## YOUR OBJECTIVE
Reproduce the accounting education passage word for word, starting with "In stating directives" and stopping after "(Von Brachel, 1995).".

## PASSAGE
In stating directives for the AICPA in 1995, Chairman Ronald Cohen included the
AECCs formula for a competitive profession. First, Cohen stated that the
profession must attract talented people--those who are amply paid and capable
of offering value-added services to clients. Second, the profession must be
committed to proper education. This requires an academic community that is
attuned to what the profession needs, better integration of education with
practice, and increased education requirements--all done on a national level
(Von Brachel, 1995).
The desire to attract more productive workers and better train them by teaching
more real-world skills is also found in many of the industries involved in the
current skill standards movement. A majority of the 22 industry-based skill
standard pilot projects started in the early 1990s identified SCANS skills in
their skill standards. Interviews with project directors indicated an
indisputable need for these real-world skills if industries were to transform
themselves and their workers. Despite this indisputable promotion of SCANS
skills, there is no established, statistically validated method to assess such
skills. Efforts to do so, however, are taking place in organizations such as
American College Testing (ACT).
Problems Developing Accounting Curricula
Despite the apparent consensus among members of the accounting community that
accountants need broad-based skills to function effectively in the workplace,
the community has failed to reach agreement about how those skills should be
classified and taught. Several issues have complicated a specific discussion of
accounting curricula. First, the ambiguity surrounding exactly what accountants
do has created disagreement over what they need to know and how they should
learn. Second, the constant broadening of accounting activities has made it
difficult to develop timely education, especially when educators in colleges
and universities often lack contemporary marketplace experience that they can
bring into the classroom. Third, even to the extent that planners have
understood what accountants need to know, the relationship between that body of
knowledge and abilities on the one hand and any educational program on the
other is not always clear. All of these issues are common to the occupations
and groups that are trying to set standards and determine the most effective
strategy to equip aspiring practitioners with appropriate skills.
In
the late 1980s, the Accounting Education Change Commission (AECC), established
by the AAA and funded by the Big 6 accounting firms, investigated the reasons
why employers (particularly the large accounting firms) appeared to be
displeased with the caliber and abilities of new accounting graduates. They
also sought to identify why accounting programs were not able to enroll quality
students. The AECC was directed to "change accounting education in such a way
that many of the brightest students will decide to major in accounting"
(Carcello, Copeland, Hermanson, & Turner, 1991, p. 1). Its official mission
was to
.
. . be a leader in improving the academic preparation of accountants, so that
entrants to the accounting profession possess the skills, knowledge, and
attitudes required for success in accounting career paths . . . to enhance the
quality of accounting education . . . (to) foster continuing improvement in the
education of accountants by working in collaboration with other stakeholder
organizations. (AECC, 1994, p. 3)

## AVAILABLE DATA
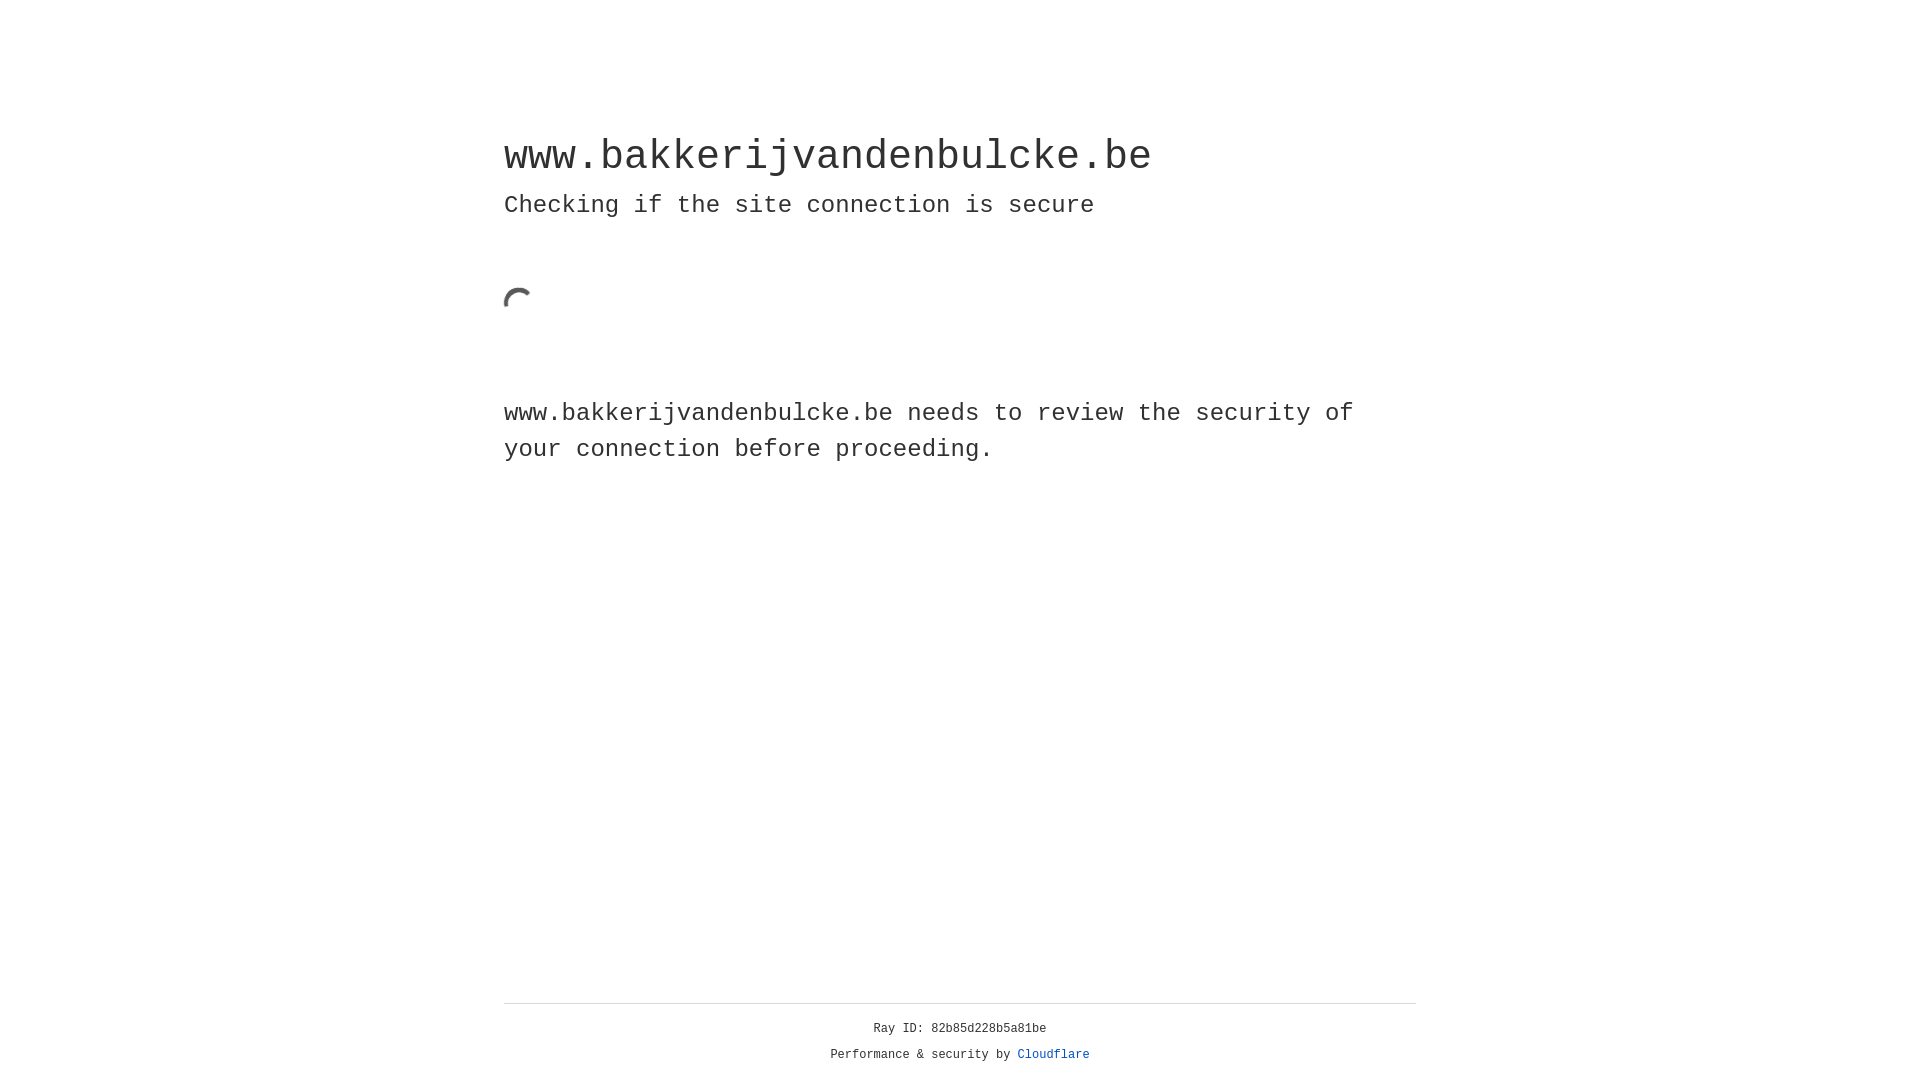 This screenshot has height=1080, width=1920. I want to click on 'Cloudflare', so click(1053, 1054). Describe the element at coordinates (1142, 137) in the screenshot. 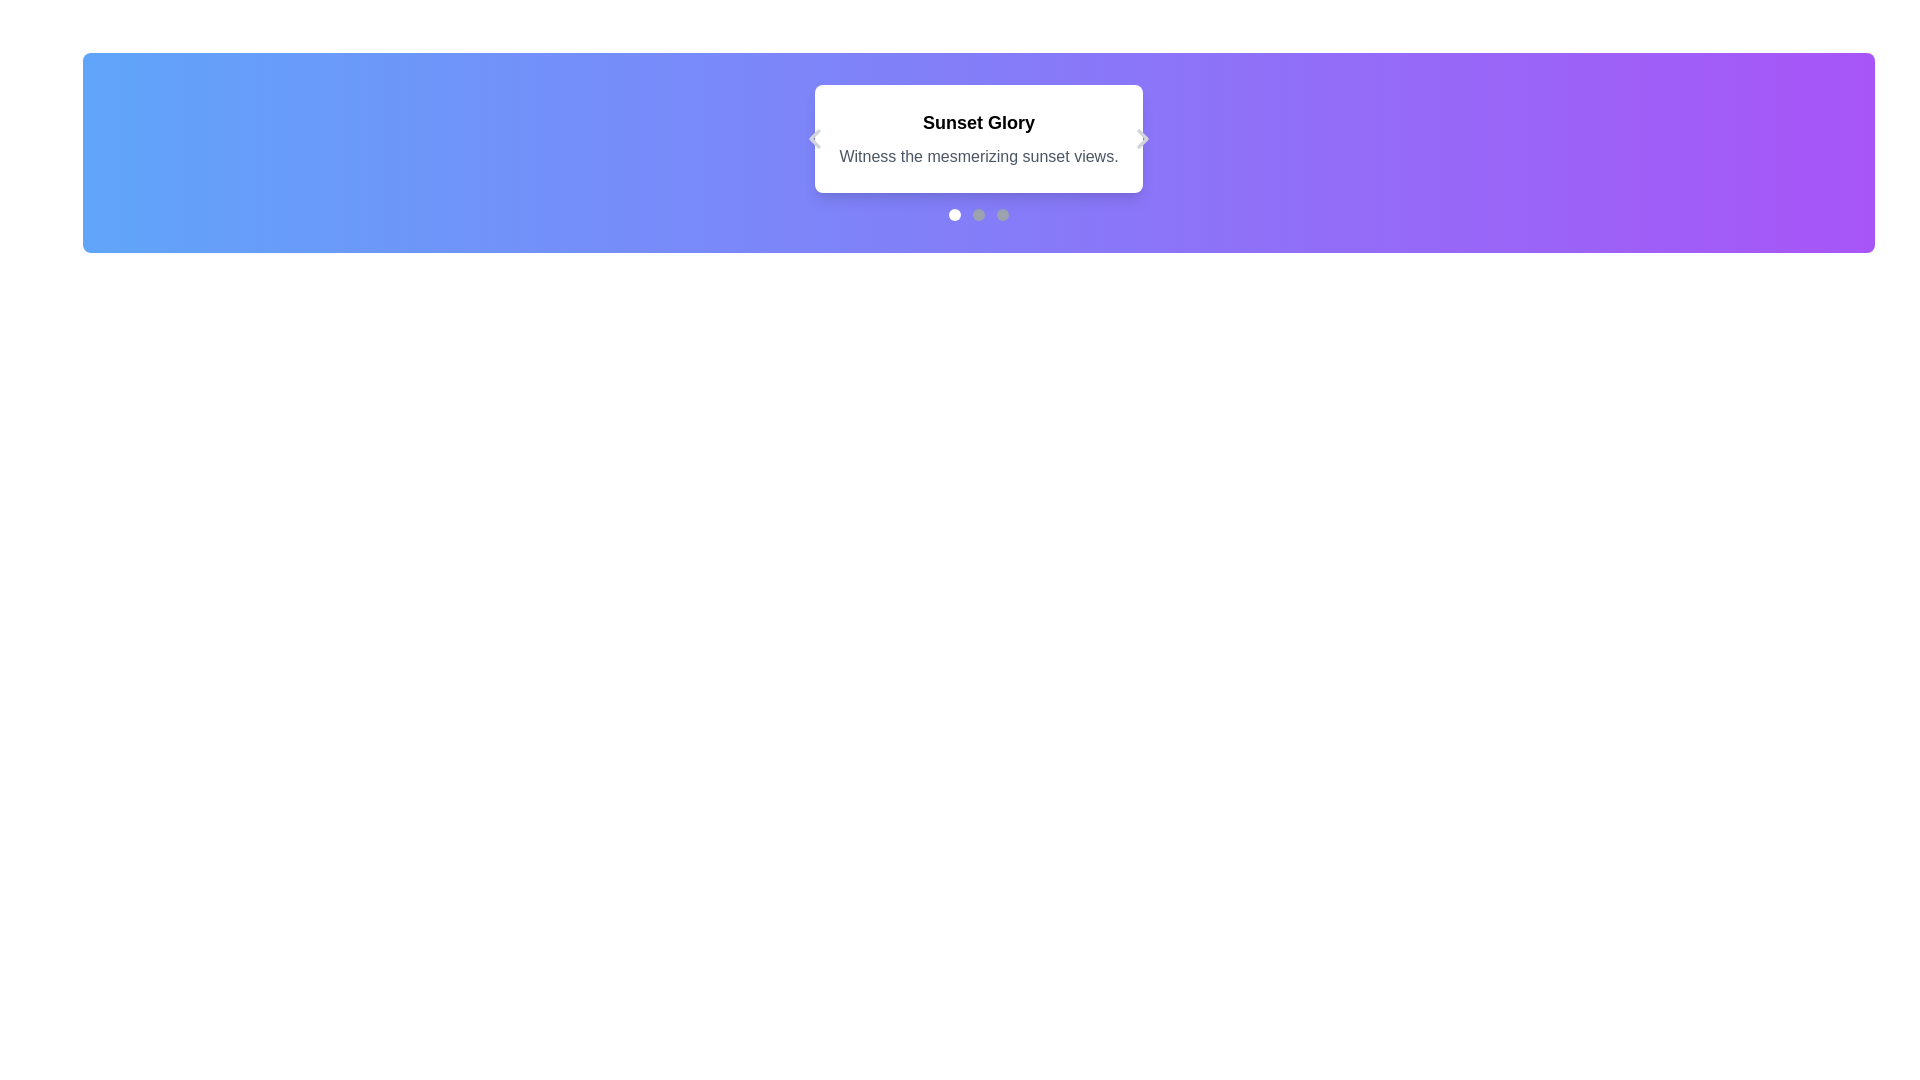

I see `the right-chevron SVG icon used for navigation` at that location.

## FINISHED TASK
In stating directives for the AICPA in 1995, Chairman Ronald Cohen included the
AECCs formula for a competitive profession. First, Cohen stated that the
profession must attract talented people--those who are amply paid and capable
of offering value-added services to clients. Second, the profession must be
committed to proper education. This requires an academic community that is
attuned to what the profession needs, better integration of education with
practice, and increased education requirements--all done on a national level
(Von Brachel, 1995).